> _PAGE EXCERPT_:
Allegations include "sexual misconduct, nepotism, retaliation, discrimination and other abuses of authority, for personal gain, to suppress legitimate dissent, and to otherwise achieve their personal objectives".
UNRWA was set up after more than 700,000 Palestinians were expelled or fled their lands during the 1948 war surrounding the creation of Israel.
It provides schooling and medical services to millions of impoverished refugees in Jordan, Lebanon and Syria as well as the Palestinian territories, and employs around 30,000 people, mostly Palestinians.
Last year, the Trump administration cut all funding to UNRWA, arguing that it was flawed as Washington pressed ahead with work on proposals for an Israeli-Palestinian solution.
US Middle East advisor Jason Greenblatt in May told the Security Council that the agency should be dismantled and its services handed over to countries hosting the Palestinian refugees and NGOs.
Israel and the US do not like the fact that Palestinian refugees can pass on refugee status to their children and want to reduce the number of people receiving aid from UNRWA. The Palestinians say this violates their rights.
The UNRWA said that it "is probably among the most scrutinised UN agencies in view of the nature of the conflict and complex and politicised environment it is working in".
Other international organisations have been accused of similar violations, however the international community was quick to cut funding to the Palestinian program which helps countless refugees.
Without waiting for the outcome of any investigation, Switzerland, the Netherlands and Belgium immediately suspended funding to the organisation.

> _PROBLEM 1_:
Answer these questions from the UNRWA excerpt:
(a) About how many people does UNRWA employ?
(b) Who told the Security Council in May that the agency should be dismantled?
(c) Which countries suspended funding to the organization without waiting for an investigation's outcome?
> _PROBLEM 2_: Reproduce the part of the UNRWA excerpt that begins at the words "The UNRWA said" and stops after "helps countless refugees.".

> _DATASET SECTION_:
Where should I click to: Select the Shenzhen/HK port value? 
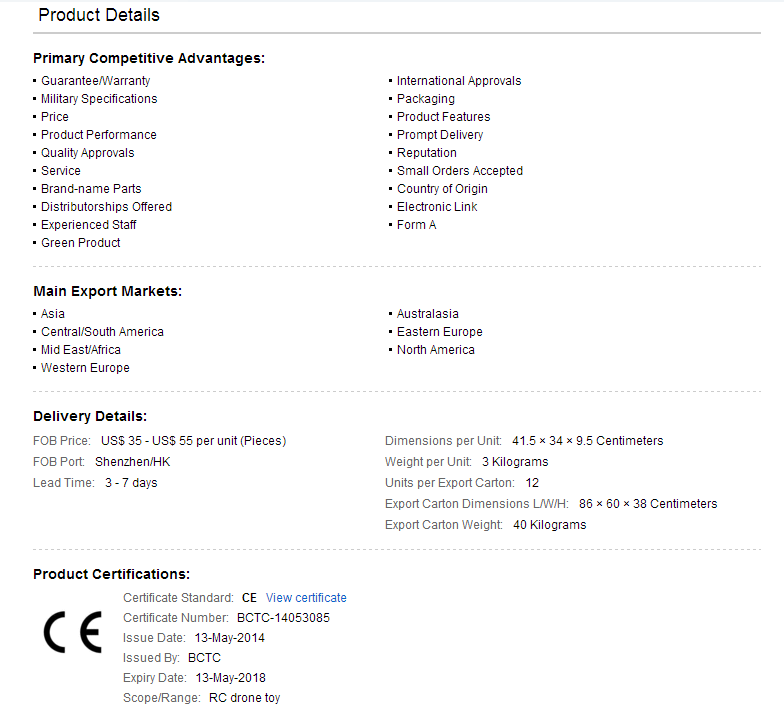point(132,462)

> _ANSWER 1_:
(a) Around 30,000 people, mostly Palestinians.
(b) US Middle East advisor Jason Greenblatt.
(c) Switzerland, the Netherlands and Belgium.

> _ANSWER 2_:
The UNRWA said that it "is probably among the most scrutinised UN agencies in view of the nature of the conflict and complex and politicised environment it is working in".
Other international organisations have been accused of similar violations, however the international community was quick to cut funding to the Palestinian program which helps countless refugees.